My hand slaps generally occur with OTT shooters when the shot has been released and the bands are returning toward me and hit my fingers on the front side of the slingshot. Yours are getting hit on the back side of the slingshot as the bands and ammo are being propelled forward suggesting to me more than just simple pouch tweaking. I'm thinking your troubles might be stemming from the way you are holding the frame at the time of release. Just my two cents, hope it helps.


----------



## codz285

Hi,

So i re-watched Charles videos, and managed to eventually get out today with the slingshot and I had very very few hand hits. I think I will get lighter tubes though for the dankung though.

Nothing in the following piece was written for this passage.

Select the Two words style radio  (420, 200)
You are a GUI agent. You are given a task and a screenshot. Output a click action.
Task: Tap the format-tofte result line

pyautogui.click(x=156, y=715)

Thanks to everyone who helped me, I am chocking the dankung more than I was and am using bigger ammo which I'm not sure if its changing the way I was holding the pouch.

Regards

Rhodri


----------



## wll

codz285 said:


> Hi,
> 
> So i re-watched Charles videos, and managed to eventually get out today with the slingshot and I had very very few hand hits. I think I will get lighter tubes though for the dankung though.
> 
> Thanks to everyone who helped me, I am chocking the dankung more than I was and am using bigger ammo which I'm not sure if its changing the way I was holding the pouch.
> 
> Regards
> 
> Rhodri


Could you show a pic of exactly how you are holding that sling, One hand hit is one to many for me. I honestly don't remember getting any hand hits, had very few fork hits in my life and NON, not even close to one when I turn and tweak the pouch !

Again, please send an in focus, medium close up pic of you holding your sling shot.

wll


----------



## Something0riginal

dang man, i think you needa switch to hammer grip for a bit, get your bearings, literally. I only hit myself in the hand when indulging suicidal tendencies shooting terrible rocks and sometimes bolts, even woodscrews. I move my hand out of the way without negative impact on accuracy, but sometimes it will just curve towards your hand if it falls out the wrong side of the pouch. thats when tweaking the pouch to ensure failures avoid your hand and veer off the other way.


----------



## lunasling

I shoot a palm thunder as well ,only experienced a couple of hand slaps my 1st time round twisting the pouch and placement of shot in the pouch is a factor as well . What i dont care for is the way the tubes roll on the fork eyes ya have to take time to make sure all is lined up properly sorta takes the fun out of shooting it but i have alternatives for said issues lol .


----------